As noted above, the "substantial reliance" issue has two parts. The first is whether "the failure [timely] to record a variance may void a variance on which a variance holder substantially has relied" - the issue left "for another day" in Cornell, 453 Mass. at 891 n.7. I find and rule that it does not. Unlike, for example, the deadline for appealing a board decision set forth in G.L. c. 40A § 17, there is no compelling policy reason for a hard and fast "one year" rule. [Note 10] By definition, the applicant's right to the variance has already been heard and granted by the local board, and any opposing party's rights to appeal from that grant and, if the appeal is successful, to have it overturned, are completely unaffected by the recording or non-recording of the variance itself. [Note 11] The closest analogy is special permits, in which the failure to record has been held "not fatal" where substantial use of such permits has occurred. McDermott v. Bd. of Appeals of Melrose, 59 Mass. App. Ct. 457 (2003) (cited in Cornell). I believe the same reasoning applies here, the "general disfavor" of variances notwithstanding. If nothing else, it is unlikely the Supreme Judicial Court would have raised the issue at all, much less cited to McDermott and given potential examples of "substantial reliance," if felt that a failure timely to record was fatal to variances in all circumstances The question remains, however, what those circumstances would be. [Note 12]
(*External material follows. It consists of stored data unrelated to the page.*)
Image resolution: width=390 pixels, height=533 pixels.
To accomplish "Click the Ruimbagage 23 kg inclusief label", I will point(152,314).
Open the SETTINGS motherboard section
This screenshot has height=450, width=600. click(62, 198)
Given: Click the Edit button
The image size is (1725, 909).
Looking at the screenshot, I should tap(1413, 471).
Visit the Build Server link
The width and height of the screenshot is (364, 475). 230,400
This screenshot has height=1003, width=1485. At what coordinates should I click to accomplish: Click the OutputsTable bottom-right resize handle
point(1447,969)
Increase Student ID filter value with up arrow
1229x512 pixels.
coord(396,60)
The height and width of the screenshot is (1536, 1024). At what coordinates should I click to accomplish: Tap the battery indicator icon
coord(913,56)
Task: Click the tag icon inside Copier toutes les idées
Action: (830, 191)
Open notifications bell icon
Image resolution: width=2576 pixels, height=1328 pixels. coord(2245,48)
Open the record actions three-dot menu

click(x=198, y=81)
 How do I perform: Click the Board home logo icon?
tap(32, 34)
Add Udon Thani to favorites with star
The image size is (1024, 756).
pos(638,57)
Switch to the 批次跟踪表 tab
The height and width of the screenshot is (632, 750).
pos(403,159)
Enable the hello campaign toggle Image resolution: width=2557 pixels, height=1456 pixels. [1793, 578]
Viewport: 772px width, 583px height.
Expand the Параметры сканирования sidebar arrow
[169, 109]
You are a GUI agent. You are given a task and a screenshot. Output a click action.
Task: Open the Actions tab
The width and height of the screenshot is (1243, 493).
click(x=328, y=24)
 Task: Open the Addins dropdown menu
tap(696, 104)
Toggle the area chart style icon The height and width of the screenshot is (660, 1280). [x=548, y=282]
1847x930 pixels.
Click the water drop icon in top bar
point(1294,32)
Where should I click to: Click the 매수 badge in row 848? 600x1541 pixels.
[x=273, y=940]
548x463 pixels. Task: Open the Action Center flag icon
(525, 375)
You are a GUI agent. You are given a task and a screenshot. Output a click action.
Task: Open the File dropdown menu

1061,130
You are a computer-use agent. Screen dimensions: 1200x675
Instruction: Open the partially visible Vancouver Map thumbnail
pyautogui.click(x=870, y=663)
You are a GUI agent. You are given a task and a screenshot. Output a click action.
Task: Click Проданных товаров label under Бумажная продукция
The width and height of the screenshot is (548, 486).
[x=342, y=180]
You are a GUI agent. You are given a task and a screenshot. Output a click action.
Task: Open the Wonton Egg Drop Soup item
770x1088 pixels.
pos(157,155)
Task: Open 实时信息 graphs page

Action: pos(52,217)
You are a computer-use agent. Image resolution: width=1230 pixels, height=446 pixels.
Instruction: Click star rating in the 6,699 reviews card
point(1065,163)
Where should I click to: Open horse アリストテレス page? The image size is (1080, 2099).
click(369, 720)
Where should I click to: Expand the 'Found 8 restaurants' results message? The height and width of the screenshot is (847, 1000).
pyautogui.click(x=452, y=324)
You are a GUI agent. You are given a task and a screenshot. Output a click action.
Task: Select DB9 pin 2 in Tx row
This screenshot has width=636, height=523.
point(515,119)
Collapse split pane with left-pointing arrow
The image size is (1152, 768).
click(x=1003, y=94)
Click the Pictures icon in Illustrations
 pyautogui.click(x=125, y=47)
Given the examples in Cornell's footnote 7 and the discussion that follows in the court's opinion, surely those circumstances include two that exist in this case: (1) the actual issuance of a building permit and the Stefanidis' good faith reliance on it, [Note 13] and (2) the granting of a mortgage on the property. See Cornell, 453 Mass. at 891 n.7 (sale of lot or engaging in construction as "substantial reliance"); 891-892 (obtaining building permit or conveying one of the lots make variance "effective in action"). The issuance of the building permit was relied upon to obtain the $350,000 construction loan, to incur the personal financial obligation to repay that loan, and to commence construction activities. [Note 14] The granting of the mortgage to Community Credit of Lynn was a conveyance of the lot in express reliance on the variance. See Faneuil Investors Group Ltd. Partnership v. Bd. of Selectmen of Dennis, 458 Mass. 1 , 6 (2010) ("a mortgage is a conveyance of title"); US Bank N.A. v. Ibanez, 458 Mass. 637 , 649 (2011) (same). Thus, "substantial reliance" has occurred and the variance is not void for failure to record it within in the year.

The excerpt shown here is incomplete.